----- RECORDS -----

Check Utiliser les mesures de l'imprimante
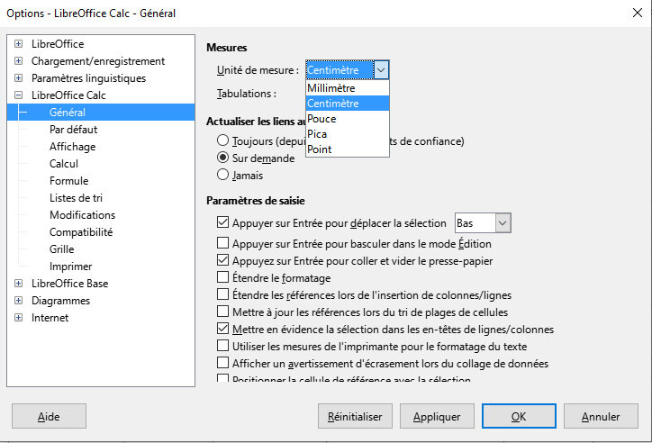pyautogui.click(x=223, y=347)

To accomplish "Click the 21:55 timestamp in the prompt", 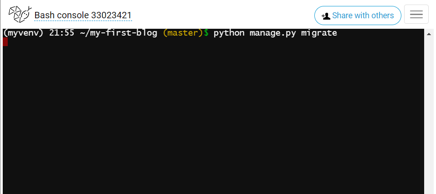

-----
----- RECORDS -----

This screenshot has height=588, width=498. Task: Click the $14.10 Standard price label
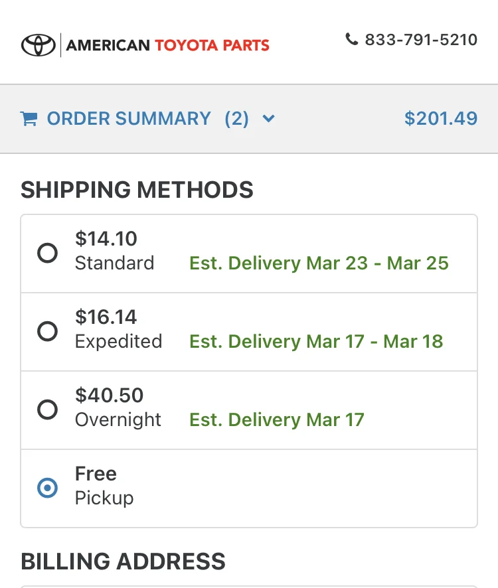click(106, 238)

-----

What lines above run from the one with "Check Utiliser les mesures de l'imprimante" to the one with "the 21:55 timestamp"? Give them again exactly, ends included, and leave the pictures out.

## EXPECTED ANSWER
Check Utiliser les mesures de l'imprimante
pyautogui.click(x=223, y=347)

To accomplish "Click the 21:55 timestamp in the prompt", 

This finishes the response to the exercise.